In this part of the blog posts series, we will show how ansible helps us to configure our cluster and install all pre-requisite needed for Cloudera Manager. Ansible is one of the most important automation tools currently.

Ansible will help us to configure all nodes for a manual installation using Cloudera Manager.

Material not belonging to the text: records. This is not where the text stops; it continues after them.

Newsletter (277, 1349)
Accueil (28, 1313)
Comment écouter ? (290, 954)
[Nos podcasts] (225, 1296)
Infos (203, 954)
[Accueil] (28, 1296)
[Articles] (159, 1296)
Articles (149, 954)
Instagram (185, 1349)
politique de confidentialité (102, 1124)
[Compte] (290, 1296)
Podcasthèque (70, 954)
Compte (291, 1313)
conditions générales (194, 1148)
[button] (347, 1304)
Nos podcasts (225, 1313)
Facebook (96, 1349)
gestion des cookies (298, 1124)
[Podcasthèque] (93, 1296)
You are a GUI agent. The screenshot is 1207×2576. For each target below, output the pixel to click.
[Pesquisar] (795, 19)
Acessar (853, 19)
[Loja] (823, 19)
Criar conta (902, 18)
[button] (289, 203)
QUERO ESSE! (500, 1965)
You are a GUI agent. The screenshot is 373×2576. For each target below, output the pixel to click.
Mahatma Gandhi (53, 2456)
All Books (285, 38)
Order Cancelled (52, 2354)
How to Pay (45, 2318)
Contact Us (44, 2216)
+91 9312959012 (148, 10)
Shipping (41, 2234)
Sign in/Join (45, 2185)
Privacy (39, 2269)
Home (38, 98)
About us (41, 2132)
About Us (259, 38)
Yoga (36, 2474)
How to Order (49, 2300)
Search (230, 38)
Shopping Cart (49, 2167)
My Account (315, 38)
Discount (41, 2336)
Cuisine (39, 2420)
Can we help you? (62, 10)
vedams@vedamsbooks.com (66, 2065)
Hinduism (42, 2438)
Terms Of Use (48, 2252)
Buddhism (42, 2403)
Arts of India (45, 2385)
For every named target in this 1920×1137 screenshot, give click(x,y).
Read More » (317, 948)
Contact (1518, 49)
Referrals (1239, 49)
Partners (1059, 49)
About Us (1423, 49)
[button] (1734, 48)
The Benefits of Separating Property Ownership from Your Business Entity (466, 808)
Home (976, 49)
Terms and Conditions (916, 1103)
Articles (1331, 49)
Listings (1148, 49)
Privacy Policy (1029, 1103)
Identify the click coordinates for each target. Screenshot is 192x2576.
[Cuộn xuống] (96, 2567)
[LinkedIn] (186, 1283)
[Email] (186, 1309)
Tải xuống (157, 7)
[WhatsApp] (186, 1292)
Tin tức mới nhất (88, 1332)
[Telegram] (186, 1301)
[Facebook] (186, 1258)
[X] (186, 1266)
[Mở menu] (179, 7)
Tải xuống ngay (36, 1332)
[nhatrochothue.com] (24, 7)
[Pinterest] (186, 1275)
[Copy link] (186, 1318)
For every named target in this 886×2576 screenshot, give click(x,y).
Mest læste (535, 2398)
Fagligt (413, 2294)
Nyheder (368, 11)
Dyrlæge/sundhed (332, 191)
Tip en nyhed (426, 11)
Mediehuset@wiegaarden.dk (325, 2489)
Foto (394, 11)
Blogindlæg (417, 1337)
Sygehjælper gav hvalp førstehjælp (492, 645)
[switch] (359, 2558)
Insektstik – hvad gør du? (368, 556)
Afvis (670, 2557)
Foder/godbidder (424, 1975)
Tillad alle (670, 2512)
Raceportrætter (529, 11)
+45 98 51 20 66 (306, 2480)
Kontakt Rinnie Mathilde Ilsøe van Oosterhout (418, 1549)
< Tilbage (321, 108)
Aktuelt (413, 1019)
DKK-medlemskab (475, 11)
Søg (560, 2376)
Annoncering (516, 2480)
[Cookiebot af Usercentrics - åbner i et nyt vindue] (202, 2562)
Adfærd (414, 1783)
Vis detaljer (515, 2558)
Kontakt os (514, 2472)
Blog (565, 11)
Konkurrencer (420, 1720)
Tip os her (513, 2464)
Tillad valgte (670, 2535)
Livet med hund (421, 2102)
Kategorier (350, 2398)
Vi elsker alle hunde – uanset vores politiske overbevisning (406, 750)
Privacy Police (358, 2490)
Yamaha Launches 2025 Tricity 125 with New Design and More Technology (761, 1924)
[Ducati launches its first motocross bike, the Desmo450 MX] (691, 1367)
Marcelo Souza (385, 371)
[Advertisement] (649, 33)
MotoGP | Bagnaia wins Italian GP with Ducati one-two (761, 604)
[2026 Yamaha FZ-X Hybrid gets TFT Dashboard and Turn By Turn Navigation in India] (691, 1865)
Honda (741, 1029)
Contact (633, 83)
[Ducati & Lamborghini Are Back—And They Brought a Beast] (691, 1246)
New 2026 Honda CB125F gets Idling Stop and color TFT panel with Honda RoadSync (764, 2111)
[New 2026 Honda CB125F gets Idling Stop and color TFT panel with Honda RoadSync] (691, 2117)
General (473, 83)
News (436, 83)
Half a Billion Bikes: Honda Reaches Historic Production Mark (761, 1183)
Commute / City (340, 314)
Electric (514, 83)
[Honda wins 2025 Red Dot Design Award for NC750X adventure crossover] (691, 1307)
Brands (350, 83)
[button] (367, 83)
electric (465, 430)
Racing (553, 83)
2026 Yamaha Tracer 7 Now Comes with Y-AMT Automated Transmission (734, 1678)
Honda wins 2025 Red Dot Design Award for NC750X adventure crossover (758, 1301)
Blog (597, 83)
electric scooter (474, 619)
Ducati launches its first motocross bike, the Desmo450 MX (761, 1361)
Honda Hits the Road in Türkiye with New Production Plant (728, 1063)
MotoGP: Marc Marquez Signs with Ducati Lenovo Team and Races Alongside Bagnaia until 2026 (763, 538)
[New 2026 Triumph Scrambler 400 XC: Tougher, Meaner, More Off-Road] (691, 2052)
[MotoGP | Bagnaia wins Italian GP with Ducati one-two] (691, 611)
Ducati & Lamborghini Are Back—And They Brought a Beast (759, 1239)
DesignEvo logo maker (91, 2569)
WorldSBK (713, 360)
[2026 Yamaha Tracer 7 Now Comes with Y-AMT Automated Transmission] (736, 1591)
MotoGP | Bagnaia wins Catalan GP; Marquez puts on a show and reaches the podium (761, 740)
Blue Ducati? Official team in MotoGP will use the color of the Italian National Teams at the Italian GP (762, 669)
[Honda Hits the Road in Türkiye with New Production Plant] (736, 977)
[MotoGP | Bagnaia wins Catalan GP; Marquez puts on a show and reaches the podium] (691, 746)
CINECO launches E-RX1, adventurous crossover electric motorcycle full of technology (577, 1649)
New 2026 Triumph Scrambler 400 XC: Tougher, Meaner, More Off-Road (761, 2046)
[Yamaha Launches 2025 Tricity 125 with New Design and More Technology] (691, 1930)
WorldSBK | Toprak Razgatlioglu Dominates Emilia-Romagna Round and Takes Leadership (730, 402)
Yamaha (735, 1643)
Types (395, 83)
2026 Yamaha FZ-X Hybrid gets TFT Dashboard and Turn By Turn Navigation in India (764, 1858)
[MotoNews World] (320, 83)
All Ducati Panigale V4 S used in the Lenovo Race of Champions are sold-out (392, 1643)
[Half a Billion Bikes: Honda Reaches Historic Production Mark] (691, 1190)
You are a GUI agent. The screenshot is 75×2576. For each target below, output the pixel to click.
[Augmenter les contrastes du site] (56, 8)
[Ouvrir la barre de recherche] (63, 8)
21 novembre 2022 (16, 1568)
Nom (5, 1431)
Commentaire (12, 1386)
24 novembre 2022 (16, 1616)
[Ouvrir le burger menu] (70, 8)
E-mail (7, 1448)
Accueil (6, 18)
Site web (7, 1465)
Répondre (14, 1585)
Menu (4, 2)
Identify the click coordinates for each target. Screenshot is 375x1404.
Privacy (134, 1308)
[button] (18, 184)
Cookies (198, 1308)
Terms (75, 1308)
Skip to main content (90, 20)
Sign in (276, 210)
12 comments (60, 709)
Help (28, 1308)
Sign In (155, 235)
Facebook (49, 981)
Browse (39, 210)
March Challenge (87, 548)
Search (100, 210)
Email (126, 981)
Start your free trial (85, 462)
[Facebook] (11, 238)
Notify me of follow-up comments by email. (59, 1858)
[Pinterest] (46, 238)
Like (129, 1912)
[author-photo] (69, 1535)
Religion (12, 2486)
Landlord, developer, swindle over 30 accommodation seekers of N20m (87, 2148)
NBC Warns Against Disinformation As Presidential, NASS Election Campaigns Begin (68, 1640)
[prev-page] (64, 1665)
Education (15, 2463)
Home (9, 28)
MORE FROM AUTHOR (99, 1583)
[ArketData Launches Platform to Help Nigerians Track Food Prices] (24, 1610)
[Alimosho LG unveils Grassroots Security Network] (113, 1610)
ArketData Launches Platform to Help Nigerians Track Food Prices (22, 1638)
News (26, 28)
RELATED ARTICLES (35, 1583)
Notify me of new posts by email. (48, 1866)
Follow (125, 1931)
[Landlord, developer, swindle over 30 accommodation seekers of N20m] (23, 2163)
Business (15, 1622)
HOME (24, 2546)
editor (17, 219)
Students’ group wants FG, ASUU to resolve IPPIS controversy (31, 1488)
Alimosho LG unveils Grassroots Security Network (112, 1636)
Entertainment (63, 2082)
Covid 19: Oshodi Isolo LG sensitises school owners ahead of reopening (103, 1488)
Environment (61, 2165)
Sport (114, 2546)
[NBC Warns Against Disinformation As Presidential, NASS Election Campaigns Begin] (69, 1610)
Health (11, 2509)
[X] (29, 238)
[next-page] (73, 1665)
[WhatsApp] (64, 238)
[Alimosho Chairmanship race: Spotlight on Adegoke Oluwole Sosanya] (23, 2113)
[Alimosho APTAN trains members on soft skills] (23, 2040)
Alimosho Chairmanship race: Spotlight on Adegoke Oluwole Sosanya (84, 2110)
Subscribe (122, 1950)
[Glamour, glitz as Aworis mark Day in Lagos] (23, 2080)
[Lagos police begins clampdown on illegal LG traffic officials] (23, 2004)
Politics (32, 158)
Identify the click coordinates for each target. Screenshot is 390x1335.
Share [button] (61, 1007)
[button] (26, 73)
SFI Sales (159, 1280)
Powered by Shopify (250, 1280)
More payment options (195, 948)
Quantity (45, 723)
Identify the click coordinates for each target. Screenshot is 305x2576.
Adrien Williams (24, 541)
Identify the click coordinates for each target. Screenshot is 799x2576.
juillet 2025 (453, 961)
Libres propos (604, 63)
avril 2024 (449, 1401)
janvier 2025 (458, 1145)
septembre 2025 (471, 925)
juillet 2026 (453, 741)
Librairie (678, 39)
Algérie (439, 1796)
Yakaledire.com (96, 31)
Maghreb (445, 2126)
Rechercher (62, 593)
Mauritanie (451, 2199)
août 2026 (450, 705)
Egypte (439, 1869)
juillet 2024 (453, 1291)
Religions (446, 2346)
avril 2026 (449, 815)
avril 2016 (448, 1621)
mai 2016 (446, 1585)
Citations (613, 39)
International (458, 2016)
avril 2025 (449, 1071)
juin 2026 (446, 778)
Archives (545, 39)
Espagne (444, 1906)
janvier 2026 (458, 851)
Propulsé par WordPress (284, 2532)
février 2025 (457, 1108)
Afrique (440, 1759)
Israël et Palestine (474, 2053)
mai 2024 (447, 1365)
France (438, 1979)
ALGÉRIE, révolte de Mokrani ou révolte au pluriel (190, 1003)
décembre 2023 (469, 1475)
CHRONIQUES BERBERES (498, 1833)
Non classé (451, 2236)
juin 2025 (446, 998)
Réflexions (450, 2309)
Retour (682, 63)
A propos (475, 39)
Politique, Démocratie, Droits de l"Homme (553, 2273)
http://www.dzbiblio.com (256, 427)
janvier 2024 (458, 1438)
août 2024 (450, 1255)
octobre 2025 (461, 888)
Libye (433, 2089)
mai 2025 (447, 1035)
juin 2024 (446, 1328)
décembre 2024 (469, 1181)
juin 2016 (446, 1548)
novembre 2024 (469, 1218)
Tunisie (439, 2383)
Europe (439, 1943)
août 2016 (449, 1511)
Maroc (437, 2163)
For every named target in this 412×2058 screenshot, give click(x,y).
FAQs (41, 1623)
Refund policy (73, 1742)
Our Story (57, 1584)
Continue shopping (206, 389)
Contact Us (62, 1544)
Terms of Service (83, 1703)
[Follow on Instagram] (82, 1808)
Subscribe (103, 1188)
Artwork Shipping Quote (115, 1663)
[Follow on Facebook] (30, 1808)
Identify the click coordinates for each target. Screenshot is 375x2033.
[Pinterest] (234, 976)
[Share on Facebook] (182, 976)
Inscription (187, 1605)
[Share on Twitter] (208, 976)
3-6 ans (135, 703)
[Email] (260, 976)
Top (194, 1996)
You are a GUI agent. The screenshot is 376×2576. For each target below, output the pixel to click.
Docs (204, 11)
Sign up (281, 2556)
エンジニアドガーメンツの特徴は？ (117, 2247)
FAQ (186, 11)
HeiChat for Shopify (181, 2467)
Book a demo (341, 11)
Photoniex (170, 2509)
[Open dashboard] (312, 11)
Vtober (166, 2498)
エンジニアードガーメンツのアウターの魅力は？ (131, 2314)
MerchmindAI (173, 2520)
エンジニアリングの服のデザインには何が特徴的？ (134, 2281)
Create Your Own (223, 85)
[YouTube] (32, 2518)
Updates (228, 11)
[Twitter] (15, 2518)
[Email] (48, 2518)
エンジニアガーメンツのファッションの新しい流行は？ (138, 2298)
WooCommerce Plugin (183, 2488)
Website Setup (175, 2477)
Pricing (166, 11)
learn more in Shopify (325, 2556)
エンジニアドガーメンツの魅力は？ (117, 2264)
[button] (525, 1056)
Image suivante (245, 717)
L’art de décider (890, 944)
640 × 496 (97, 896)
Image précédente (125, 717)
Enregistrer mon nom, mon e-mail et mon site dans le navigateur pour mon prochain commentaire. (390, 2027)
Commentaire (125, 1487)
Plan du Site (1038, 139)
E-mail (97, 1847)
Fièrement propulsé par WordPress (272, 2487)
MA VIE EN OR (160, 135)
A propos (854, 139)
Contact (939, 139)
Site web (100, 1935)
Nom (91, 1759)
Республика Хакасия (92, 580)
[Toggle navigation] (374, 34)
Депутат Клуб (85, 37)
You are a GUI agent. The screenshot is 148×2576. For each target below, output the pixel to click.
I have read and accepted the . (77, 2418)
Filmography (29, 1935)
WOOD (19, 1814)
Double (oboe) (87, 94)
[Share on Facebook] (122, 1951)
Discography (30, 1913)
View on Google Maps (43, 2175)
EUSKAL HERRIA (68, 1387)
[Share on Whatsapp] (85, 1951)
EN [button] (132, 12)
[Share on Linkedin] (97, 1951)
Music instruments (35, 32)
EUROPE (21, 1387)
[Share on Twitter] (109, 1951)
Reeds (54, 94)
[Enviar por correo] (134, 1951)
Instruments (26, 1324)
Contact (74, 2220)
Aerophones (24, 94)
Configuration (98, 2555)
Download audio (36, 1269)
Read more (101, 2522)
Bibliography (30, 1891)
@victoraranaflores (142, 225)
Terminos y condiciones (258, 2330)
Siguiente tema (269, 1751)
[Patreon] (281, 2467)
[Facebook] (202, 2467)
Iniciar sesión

Our playbook will contain the following roles:

  • cm_repo: add the same C.M repo into all nodes.
  • os_config: Adjust all OS parameter for installing a Cloudera cluster. 
  • java: Java JDK 1.7.80 installation.
  • cm_agents: Installation of the C.M agent’s packages
  • MariaDB: Installation of a MariaDB. C.M needs an Oracle, MySQL (MariaDB) or PostgreSQL database for Cloudera Manager meta-data storage and Hive meta-store.
  • mysql_connector: Installation of the MySQL connector for connecting to MariaDB. 
  • scm: Install and start the Cloudera Manager Server.

In a Big Data cluster, we split the node into roles.

  • Manager: dedicated node for all Cloudera Manager daemons
  • Master: NameNode daemon + Secondary NameNode daemon
  • Workers: DataNode daemons

The first step is to define the Ansible hosts inventory file. Below my inventory file.

[db_server]
manager ansible_host=<manager_ip> id=6

[cdh_manager]
manager  ansible_host=<manager_ip> id=6

[cdh_master]
master ansible_host=<master_ip>  id=5

[cdh_worker]
worker1 ansible_host=<worker1>  id=2
worker2 ansible_host=<worker2>  id=3
worker3 ansible_host=<worker3>  id=4

[cdh_servers:children]
cdh_worker
cdh_master
cdh_manager


[all:vars]
ansible_user=centos
ansible_ssh_pass=<YOUR_PASSWORD>
ansible_sudo_pass=<YOUR_PASSWORD>

We will now, define all variable needed for our roles. Variables are split into roles:

Below the example of variables definition for CDH server instances: cdh_servers.yml

---

db_hostname: "{{ hostvars[groups['db_server'][0]]['inventory_hostname'] }}"
scm_hostname: "{{ hostvars[groups['cdh_manager'][0]]['inventory_hostname'] }}"

cdh_version: 5.14.2
cluster_display_name: cluster_1

# Users and Groups
group:
  - dbi
user:
  - dbi

# Java variables
java_download_url: http://ftp.osuosl.org/pub/funtoo/distfiles/oracle-java/jdk-7u80-linux-x64.tar.gz
java_download_folder: /usr/java
java_name: "{{java_download_folder}}/jdk1.7_80"
java_archive: "{{java_download_folder}}/jdk-7u80-linux-x64.tar.gz"

# Mysql Java connector
mysql_java: mysql-connector-java-5.1.46
mysql_java_download_url: https://dev.mysql.com/get/Downloads/Connector-J/"{{mysql_java_archive}}"
mysql_java_download_folder: /usr/share/mysql-java/
mysql_java_archive: "{{ mysql_java_download_folder }}/{{ mysql_java }}.tar.gz"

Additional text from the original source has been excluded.